August 3, 2009
I am told that I was a “book” person before I was toilet trained. Armed with a BA from the University of Denver and an MS (with an informal specialty in Rare Books Librarianship) from Columbia University’s late, lamented School of Library Service, I spent four years working for various rare book dealers before starting in 1977 as (of all things!) a children’s librarian at the Brooklyn Public Library. Moving on to The New York Public Library in the same capacity in 1980, I worked in branches in the Bronx and in Manhattan — culminating in a move to the (then) Central Children’s Room at the Donnell Library Center in 1998. I became that awesome and historic collection’s Supervising Librarian in 2004, and four years later moved with it to the (then) History and Social Sciences Library (now the Stephen A. Schwarzman Building).
An active member of the American Library Association for my entire career, I have had the privilege of chairing or serving on Newbery, Caldecott, and most other ALA children’s award and booklist committees. Over the past 20+ years I have also published articles, columns, and thousands of book reviews in professional journals.
It’s all good.
What are your favorite books?
Oddly enough, I find most of my favorite reading in children's books. I'd hold The Wind in the Willows, Philip Pullman's The Golden Compass, and Barbara Kerley's Songs of Papa's Island up to any "adult" books.

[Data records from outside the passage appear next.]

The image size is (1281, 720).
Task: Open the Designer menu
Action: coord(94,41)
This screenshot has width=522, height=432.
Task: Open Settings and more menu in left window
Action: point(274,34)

Who are your favorite musical artists?
I go for singer/songwriters: Bob Dylan, Tracy Grammer, Patty Griffin, Bruce Springsteen
What are your favorite movies?
The Harry Potter Series, anything by Hayao Miyazaki, The Star Wars Series
Why do you love the Library?
It's a great place to work, because so many members of the staff are both smart and dedicated, and our jobs are all about helping people.
What are you currently working on?
As the Supervising Librarian of a unit that only opened last November, I'm still spending all of my time and energy fine-tuning the collections and services that we offer, and working to make the Children's Center at 42nd Street a place where people will want to come, and can count on not going away empty handed.